Dejó la frase en el aire y entonces hizo algo para crear un tejido. Se abrió un acceso a su lado. Tenía algo que lo hacía diferente de los accesos normales.
—Ya entiendo —dijo Rand—. Los mundos se están aproximando, comprimiéndose. Lo que otrora estuvo separado, ya no lo está. Este acceso te conducirá al sueño. Ten cuidado, Perrin. Si mueres en ese sitio estando físicamente en él, puede tener... consecuencias trascendentes. A lo que te enfrentas podría ser peor que la propia muerte.

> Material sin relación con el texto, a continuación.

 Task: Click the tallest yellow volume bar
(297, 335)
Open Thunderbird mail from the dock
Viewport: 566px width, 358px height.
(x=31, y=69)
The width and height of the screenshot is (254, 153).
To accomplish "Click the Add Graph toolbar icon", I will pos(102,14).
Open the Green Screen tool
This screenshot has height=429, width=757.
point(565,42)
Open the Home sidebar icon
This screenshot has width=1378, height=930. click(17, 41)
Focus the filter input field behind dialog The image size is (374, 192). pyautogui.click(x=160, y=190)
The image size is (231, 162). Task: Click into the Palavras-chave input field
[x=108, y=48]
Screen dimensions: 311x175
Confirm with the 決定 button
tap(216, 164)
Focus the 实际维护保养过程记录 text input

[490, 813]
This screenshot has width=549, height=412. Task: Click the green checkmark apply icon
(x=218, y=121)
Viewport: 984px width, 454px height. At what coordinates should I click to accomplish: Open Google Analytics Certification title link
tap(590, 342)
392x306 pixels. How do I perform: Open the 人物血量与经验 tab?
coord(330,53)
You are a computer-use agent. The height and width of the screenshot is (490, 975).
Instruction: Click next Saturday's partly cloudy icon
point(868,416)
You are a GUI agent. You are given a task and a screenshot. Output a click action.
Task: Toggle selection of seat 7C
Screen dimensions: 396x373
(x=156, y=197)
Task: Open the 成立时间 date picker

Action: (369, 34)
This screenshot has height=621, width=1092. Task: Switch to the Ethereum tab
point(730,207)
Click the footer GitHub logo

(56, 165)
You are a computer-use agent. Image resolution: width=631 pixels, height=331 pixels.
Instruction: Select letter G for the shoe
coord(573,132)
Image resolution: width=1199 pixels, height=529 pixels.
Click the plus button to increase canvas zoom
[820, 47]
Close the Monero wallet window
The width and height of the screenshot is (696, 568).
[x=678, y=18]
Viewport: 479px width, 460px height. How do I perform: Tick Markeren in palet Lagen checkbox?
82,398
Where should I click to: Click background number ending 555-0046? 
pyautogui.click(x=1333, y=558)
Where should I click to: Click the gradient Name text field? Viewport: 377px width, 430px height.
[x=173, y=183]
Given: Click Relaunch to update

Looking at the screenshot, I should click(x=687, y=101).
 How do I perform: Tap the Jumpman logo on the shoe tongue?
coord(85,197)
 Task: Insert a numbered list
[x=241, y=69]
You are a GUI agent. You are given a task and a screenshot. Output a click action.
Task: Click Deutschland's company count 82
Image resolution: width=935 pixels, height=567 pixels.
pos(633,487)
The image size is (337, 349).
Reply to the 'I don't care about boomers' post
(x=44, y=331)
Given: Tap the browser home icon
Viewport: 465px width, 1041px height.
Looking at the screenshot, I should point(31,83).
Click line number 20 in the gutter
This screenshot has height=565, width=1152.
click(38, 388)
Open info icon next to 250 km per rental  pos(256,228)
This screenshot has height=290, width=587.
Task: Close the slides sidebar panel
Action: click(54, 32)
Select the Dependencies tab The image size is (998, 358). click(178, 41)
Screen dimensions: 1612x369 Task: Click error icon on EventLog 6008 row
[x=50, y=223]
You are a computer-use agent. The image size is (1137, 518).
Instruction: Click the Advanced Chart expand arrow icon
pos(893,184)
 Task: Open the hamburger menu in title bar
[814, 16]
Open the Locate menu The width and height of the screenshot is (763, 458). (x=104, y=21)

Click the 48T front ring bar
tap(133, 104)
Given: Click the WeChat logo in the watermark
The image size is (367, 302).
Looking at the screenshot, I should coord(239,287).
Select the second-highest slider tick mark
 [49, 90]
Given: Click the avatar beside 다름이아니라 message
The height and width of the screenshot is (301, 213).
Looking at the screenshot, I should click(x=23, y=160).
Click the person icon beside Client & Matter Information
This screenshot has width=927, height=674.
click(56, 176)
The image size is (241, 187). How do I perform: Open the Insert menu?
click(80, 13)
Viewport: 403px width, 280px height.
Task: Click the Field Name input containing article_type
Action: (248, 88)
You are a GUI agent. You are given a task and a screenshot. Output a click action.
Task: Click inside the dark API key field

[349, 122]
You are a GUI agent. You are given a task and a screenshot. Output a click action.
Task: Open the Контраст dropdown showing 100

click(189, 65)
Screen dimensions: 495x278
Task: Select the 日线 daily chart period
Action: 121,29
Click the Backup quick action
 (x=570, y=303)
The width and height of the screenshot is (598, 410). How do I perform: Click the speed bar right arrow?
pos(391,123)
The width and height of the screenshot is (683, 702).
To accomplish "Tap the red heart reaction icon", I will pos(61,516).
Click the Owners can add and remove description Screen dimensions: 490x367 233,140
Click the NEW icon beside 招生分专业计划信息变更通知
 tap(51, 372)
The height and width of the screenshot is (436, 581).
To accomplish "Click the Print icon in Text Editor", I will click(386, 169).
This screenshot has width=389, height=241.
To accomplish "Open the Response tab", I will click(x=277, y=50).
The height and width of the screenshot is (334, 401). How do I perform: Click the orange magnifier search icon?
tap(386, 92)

Sobre todo ahora, en este momento.
—Lo sé. Me hará falta contar con una salida. ¿Podrías encargar a uno de tus Asha’man que hiciera uno de estos accesos una vez al día, al amanecer? Digamos, en... ¿la zona de Viaje de Merrilor?
—Es peligroso —susurró Rand—. Pero lo haré.
Perrin inclinó la cabeza en un gesto de agradecimiento.
—Si la Luz quiere, volveremos a vernos —añadió Rand, que le tendió la mano—. Cuida de Mat. Para ser sincero, no estoy seguro de lo que intenta hacer, pero tengo el presentimiento de que será peligroso en extremo para todos los involucrados.
—Al contrario que nosotros —bromeó Perrin, que asió por el antebrazo a Rand—. A ti y a mí se nos ha dado mucho mejor ir por caminos seguros.
—Que la Luz te proteja, Perrin Aybara —dijo Rand con una sonrisa.
—Y a ti, Rand al’Thor.
Perrin vaciló, y entonces se dio cuenta de lo que pasaba. Se estaban despidiendo. Dio un abrazo a Rand y luego miró a Nynaeve y a Moraine.
—Vosotras dos, cuidad de él —dijo Perrin al tiempo que rompía el abrazo—. ¿Me habéis oído?
—Oh, ¿así que quieres que cuide de Rand ahora? —replicó Nynaeve, puesta en jarras—. Creo que nunca he dejado de hacerlo, Perrin Aybara. No creas que no os he oído cuchichear a los dos. Vas a hacer algo estúpido, ¿verdad?
—Es lo que hago siempre —repuso Perrin, que alzó una mano para despedirse de Thom—. Gaul, ¿estás seguro de que quieres venir conmigo?
—Lo estoy —afirmó el Aiel, que desató sus lanzas y escudriñó a través del acceso abierto por Rand.
Sin más, tras cargar cada cual con un pesado fardo, entraron en el Mundo de los Sueños.